What you need to do:
Please set down only the lines running from the one with "Select the 专场招聘 green icon" through the last line of the entries, exactly as written and without any pictures.

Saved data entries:
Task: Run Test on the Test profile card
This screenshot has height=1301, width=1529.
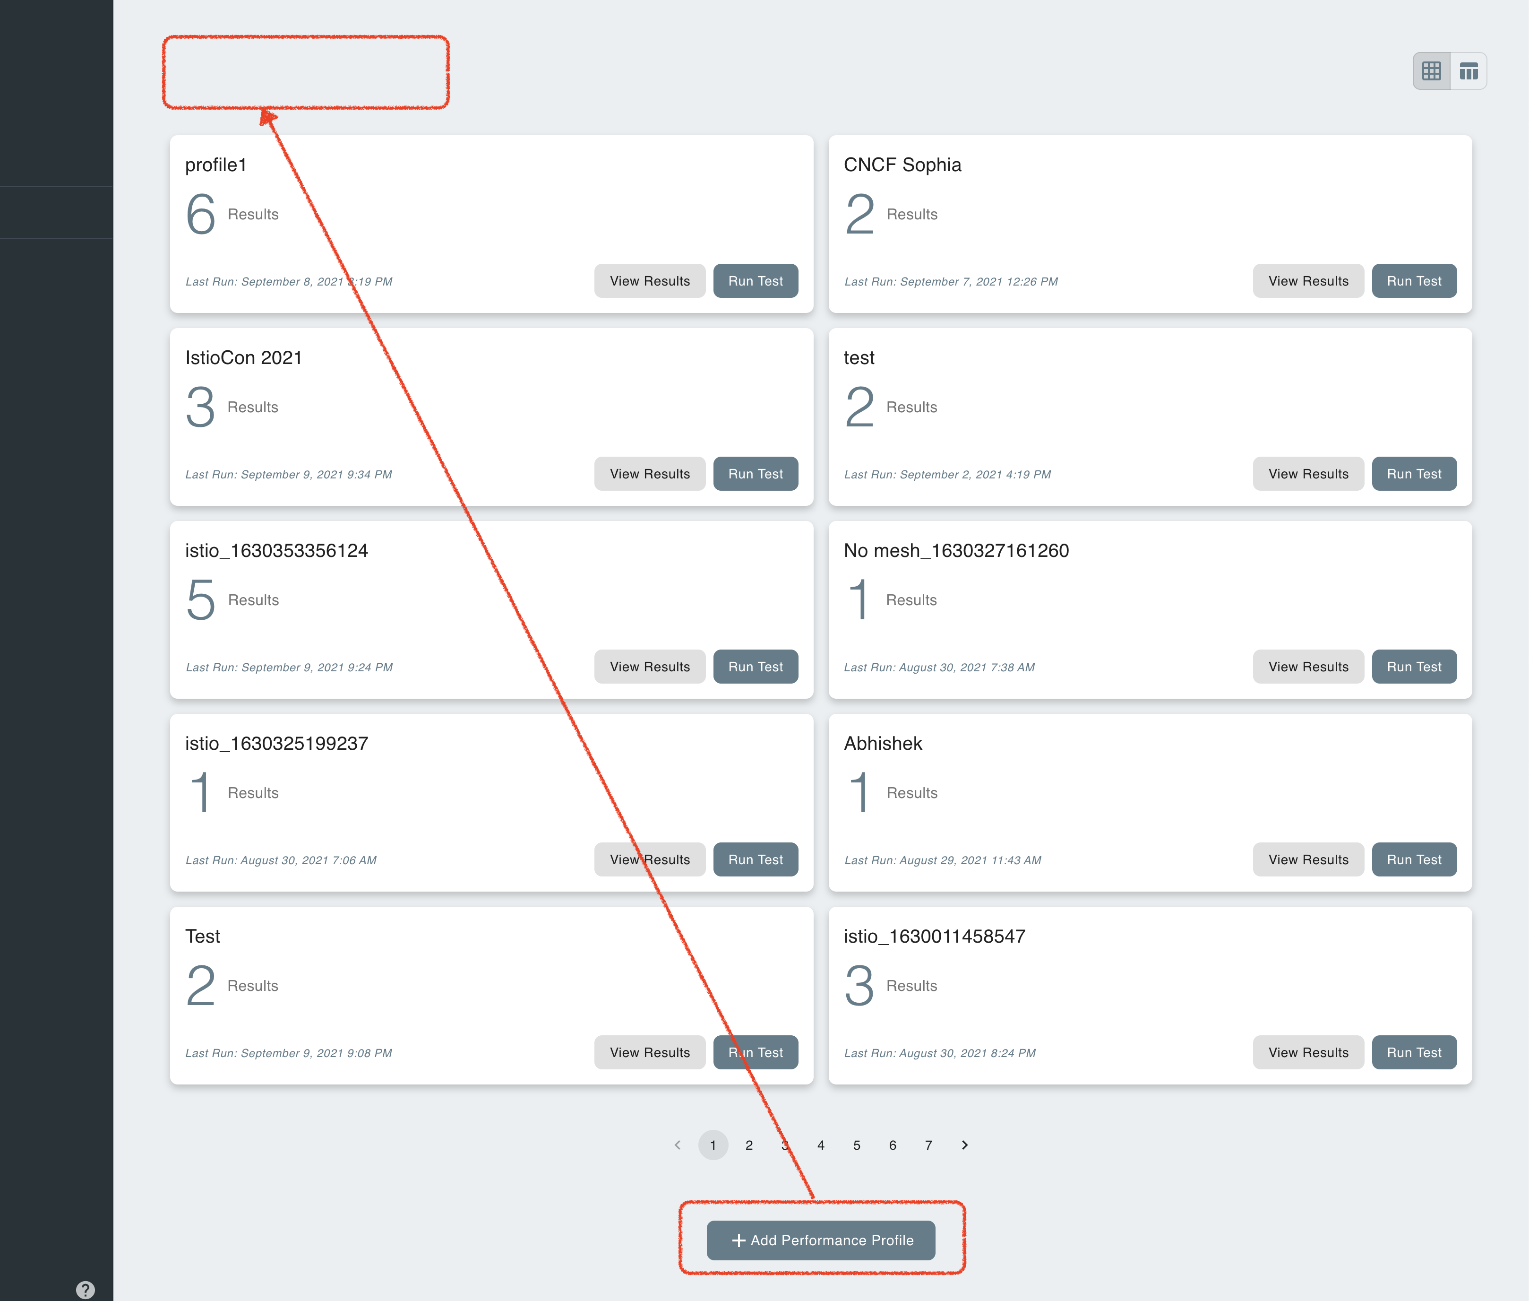Action: click(x=755, y=1052)
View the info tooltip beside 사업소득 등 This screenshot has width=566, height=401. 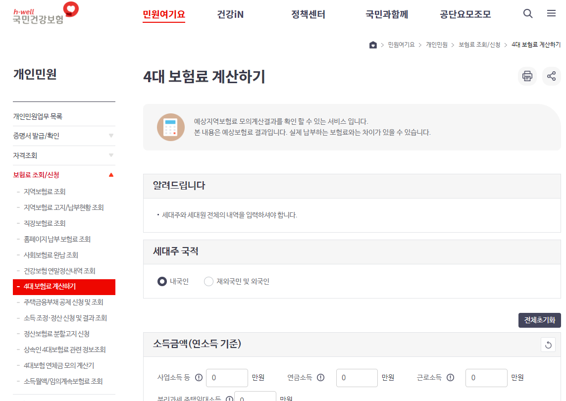[x=198, y=377]
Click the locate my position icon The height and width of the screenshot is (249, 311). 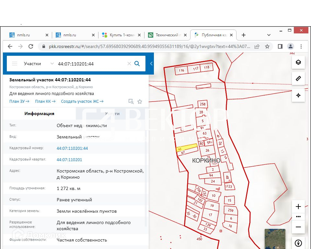click(298, 95)
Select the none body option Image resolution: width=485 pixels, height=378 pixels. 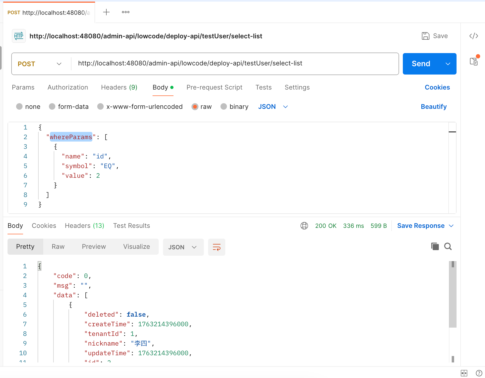coord(19,107)
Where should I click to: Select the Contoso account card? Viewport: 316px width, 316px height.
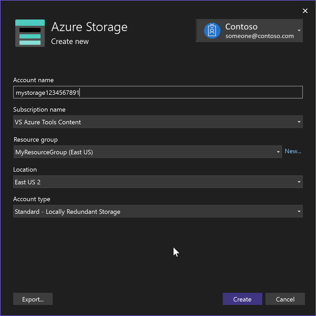tap(249, 30)
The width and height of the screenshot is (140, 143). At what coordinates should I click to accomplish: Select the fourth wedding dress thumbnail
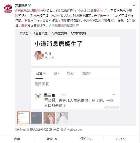coord(62,118)
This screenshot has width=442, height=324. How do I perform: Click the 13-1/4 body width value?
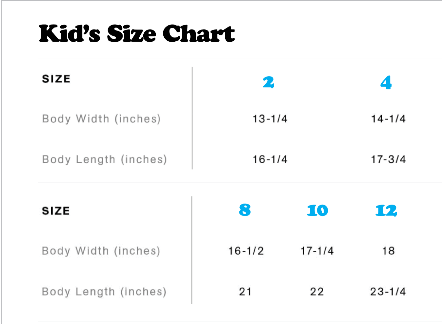[x=270, y=119]
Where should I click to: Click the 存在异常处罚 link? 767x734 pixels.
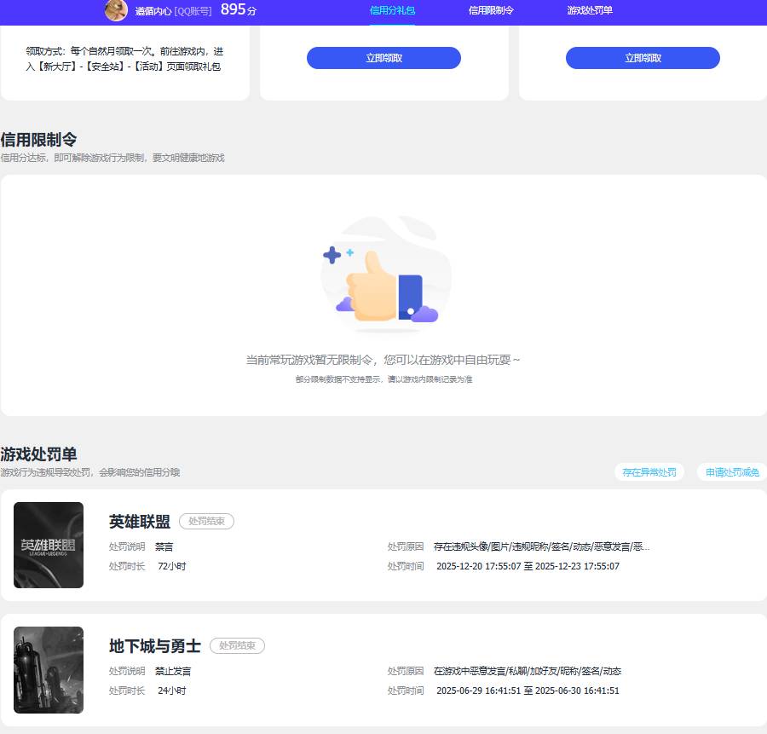648,471
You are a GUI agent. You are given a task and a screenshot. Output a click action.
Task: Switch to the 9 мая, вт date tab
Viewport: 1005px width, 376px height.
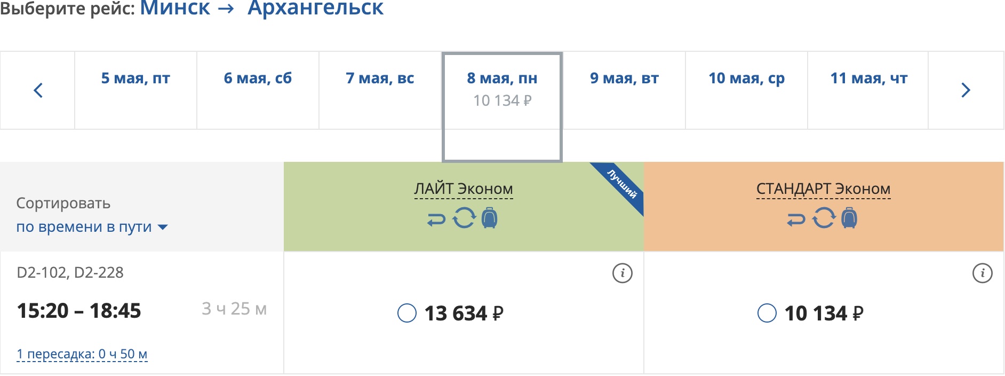click(x=624, y=79)
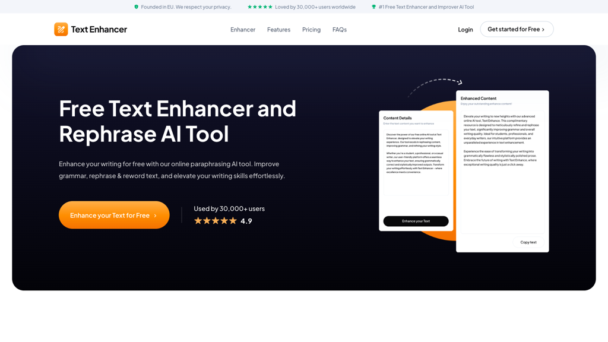Click Enhance your Text in the mockup card

tap(416, 221)
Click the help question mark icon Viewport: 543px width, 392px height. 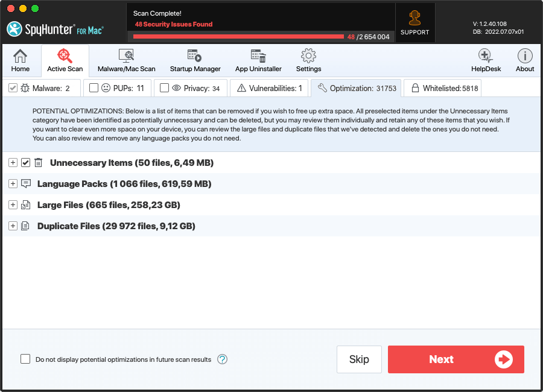(x=222, y=359)
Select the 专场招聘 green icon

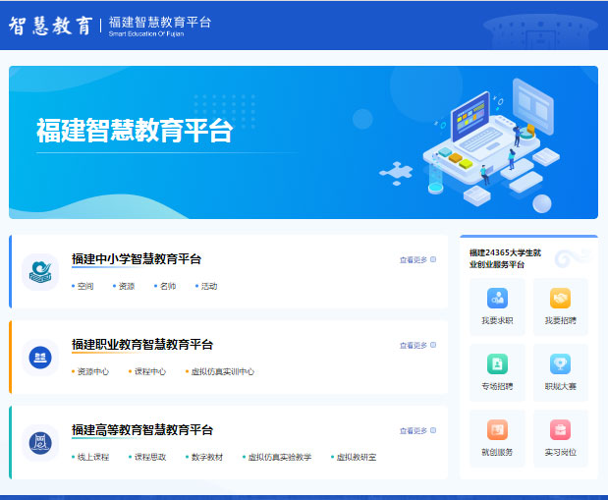click(x=497, y=364)
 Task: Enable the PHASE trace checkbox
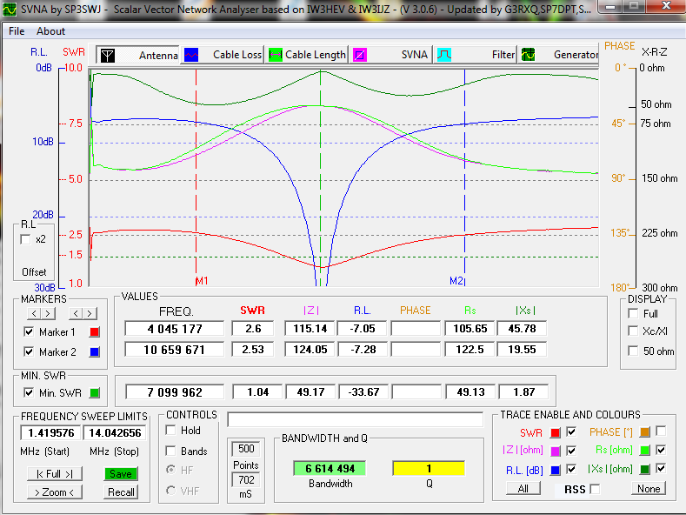click(x=661, y=431)
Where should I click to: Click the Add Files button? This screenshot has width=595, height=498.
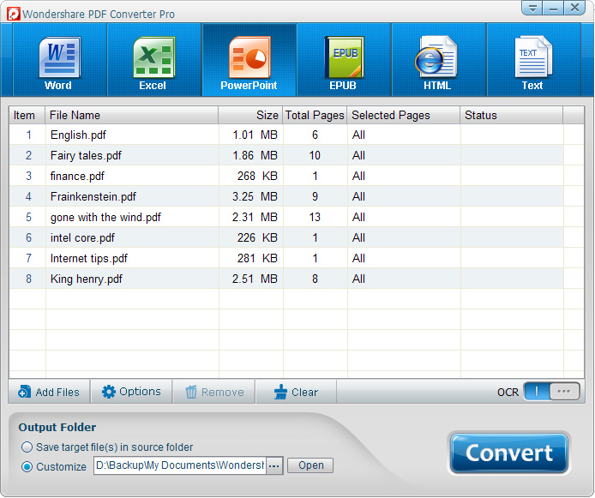click(49, 392)
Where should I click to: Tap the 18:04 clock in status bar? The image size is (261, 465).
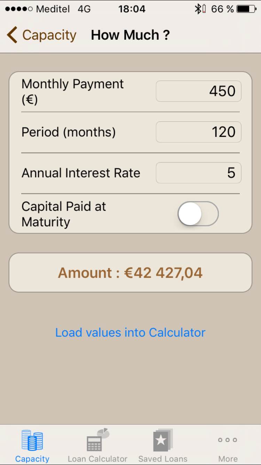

Problem solution:
Select the 专场招聘 green icon

click(x=497, y=364)
 Task: Enable the PHASE trace checkbox
click(x=661, y=431)
Where should I click to: Click the Add Files button? This screenshot has width=595, height=498.
click(49, 392)
Where should I click to: Tap the 18:04 clock in status bar? The image size is (261, 465).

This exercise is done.